“Hannah still here?” I ask Garrett as I hunt down some pants.
“Naah, she went home. She’s having a girl day with Allie.”
I’m glad my back is turned, because the moment he says Allie’s name, my dick actually goes half-mast. Wonderful. I’m turned on by the sound of her name now?
“You didn’t do anything stupid when she was here, did you?” Garrett’s tone is lined with suspicion.
I fucked her twice. So…yes?
I bite my tongue and throw on a T-shirt, followed by a navy-blue Briar hoodie. “I was a perfect gentleman.”
Logan snorts. “Well, that’s a first.”
“Fuck you very much. I happen to be skilled in the art of gentlemanry.”
“That’s not an art. Or a word.” Logan rolls his eyes and disappears from the room, but Garrett stays behind.
He studies my face for so long I shift in discomfort. “What?” I mutter.
“Nothing,” he says, but he still wears a suspicious expression as he ducks out of my bedroom.
When I pop into the bathroom to brush my teeth, I realize that the purple hickey on my neck is still very, very noticeable. Had Garrett seen it?
But so what if he had? Anyone could’ve sucked on my neck this weekend. There’s no reason for him to suspect it was Allie.
Goddamn Allie. I told her I wanted her again, and she’d hung up on me. That doesn’t happen to me—ever. I’m Dean Di Laurentis, for fuck’s sake. I can snap my fingers and a dozen chicks appear, begging to ride my dick. Last time I was at the campus coffeehouse, the hot barista handed me a free coffee and then offered to suck me off in the stock room.
So what the hell is Allie’s problem? I spent way too much time last night wondering if she’s playing hard to get. I mean, it’s not like she hadn’t enjoyed the sex. I’ve never been with anyone who showered my dick with so much glowing praise.
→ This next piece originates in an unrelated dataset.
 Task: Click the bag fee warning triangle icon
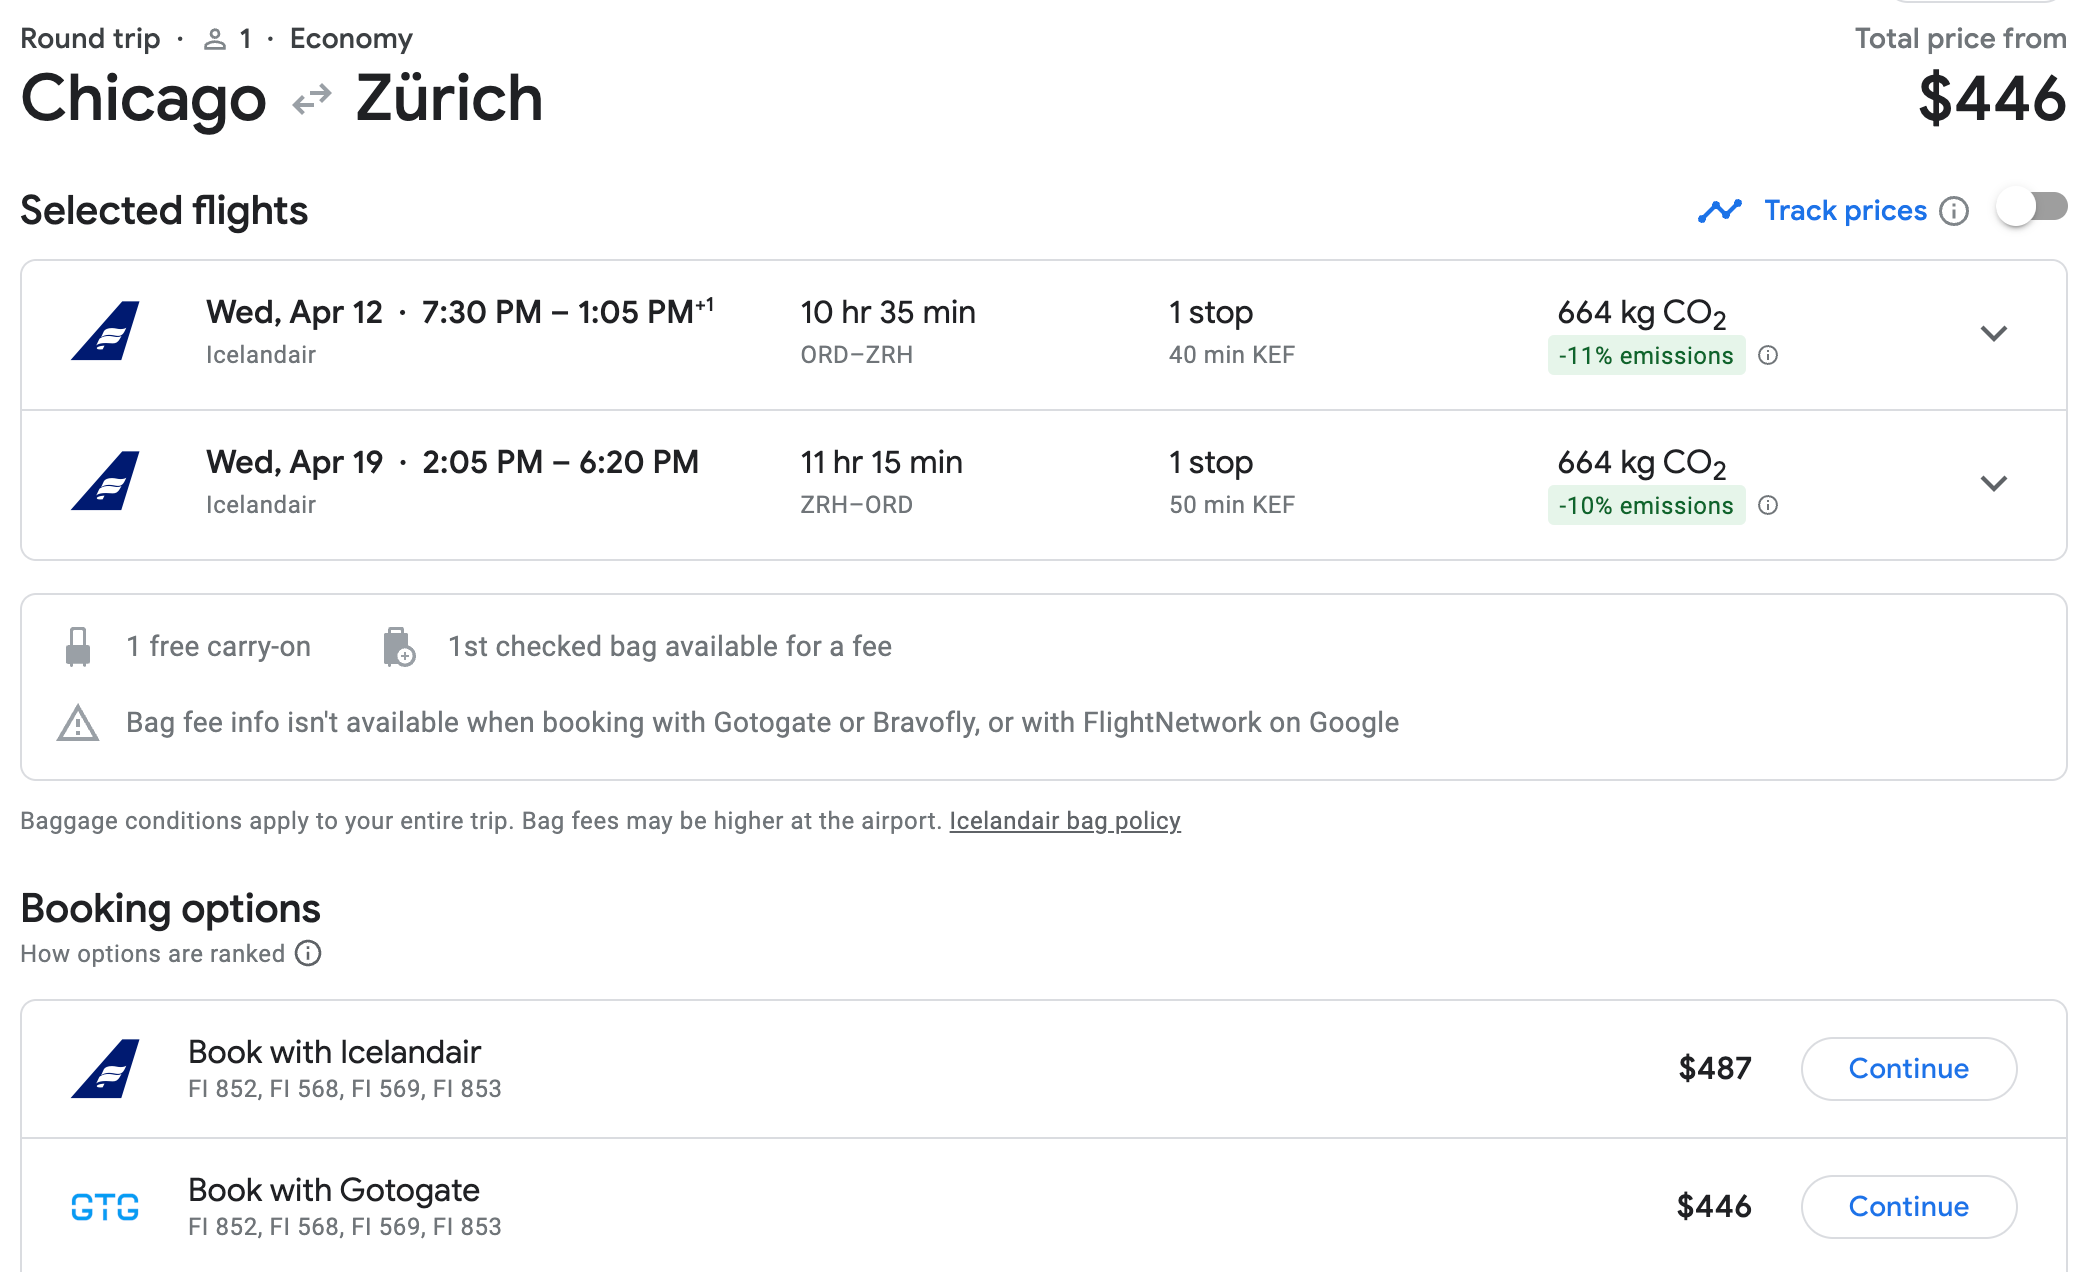[78, 723]
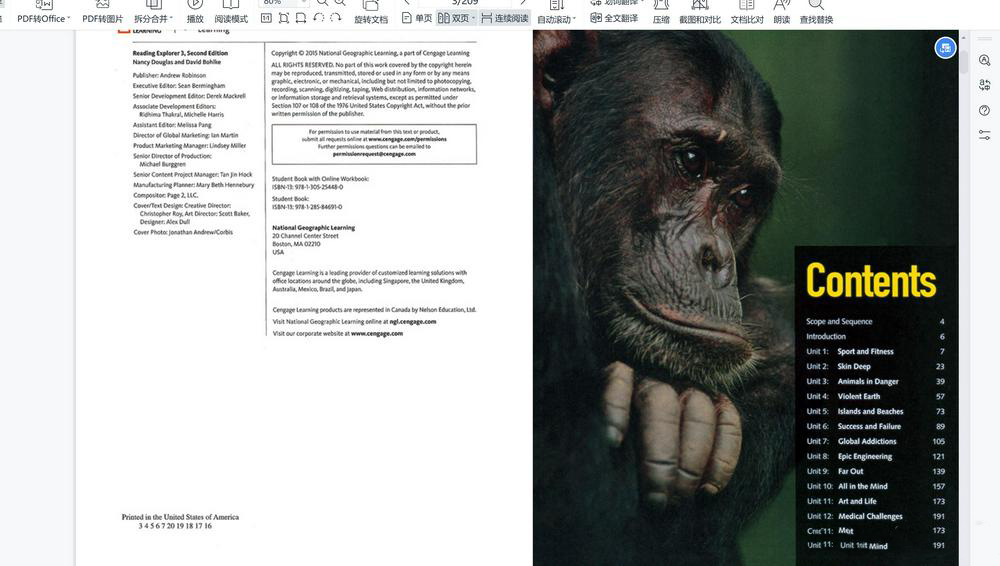Toggle 连续阅读 continuous reading mode

(504, 18)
“Oh my gosh, I want to marry your cock!”
“Best. Dick. Ever.”
“Dean, you’re making me come…”
Her throaty cries run through my head on a perverted, boner-inducing loop, and I grip the towel rack with one hand as a groan slips out. The toothbrush in my mouth falls into the sink. My cock tents in my pants and nudges the porcelain, needing to make contact with something, anything.
I wonder if Coach would be pissed if I was late to meet him because I was jerking off.
Probably.
*
Thirty minutes later, I swipe my student ID in the keypad at the hockey facility, sipping on the coffee I grabbed on the way here. The wide corridor is deserted, and my sneakers squeak on the shiny floors as I head to the back of the building. I walk past the row of classrooms and the screening room, bypass the kitchen and weight rooms, then duck through the massive equipment area.
Our facility is state of the art. There are half a dozen big cozy offices that Chad Jensen could’ve parked his ass in, but for some reason he chose this modest office tucked away near the laundry room.
I knock on the door, only opening it when I hear Coach’s gruff, “Get in here.” The last player who waltzed in without knocking got a tongue-lashing that the rest of us could hear all the way from the showers. I like to think Coach uses the office to jack off and that’s why he insists on privacy. Logan hypothesizes that he has a secret office family that’s only allowed to venture out in the wee hours of the night.
Logan is an idiot.
“Hey, Coach. You wanted to see me—” I halt when I realize we’re not alone.
I’m not caught off guard often. I’m a go-with-the-flow kinda guy, which means it takes a helluva lot to shock or surprise me.
Right now, the only flow I’m going with is the rush of anxiety that travels through my blood and seeps into my bones.
Frank O’Shea rises from the visitor’s chair and flicks his cool gaze over me. I haven’t seen him since my senior year of high school, but he looks exactly the same. Dark buzz cut, stocky body, severe mouth.
“Di Laurentis,” he says with a curt nod.
I nod back. “Coach O’Shea.”
Jensen glances between us, then gets right down to business. “Dean, Frank’s coming on board as our new defensive coordinator. He filled me in about your history at Greenwich Prep.” Coach pauses. “I decided it would be prudent if you two aired out your issues before practice tomorrow.”
I can only imagine what O’Shea had to say about our “history.” Whatever it was, I’m positive it was both inaccurate and in no way favorable toward me, because O’Shea’s version of the story is so skewed it makes the stories in the National Enquirer seem like well-researched academic papers.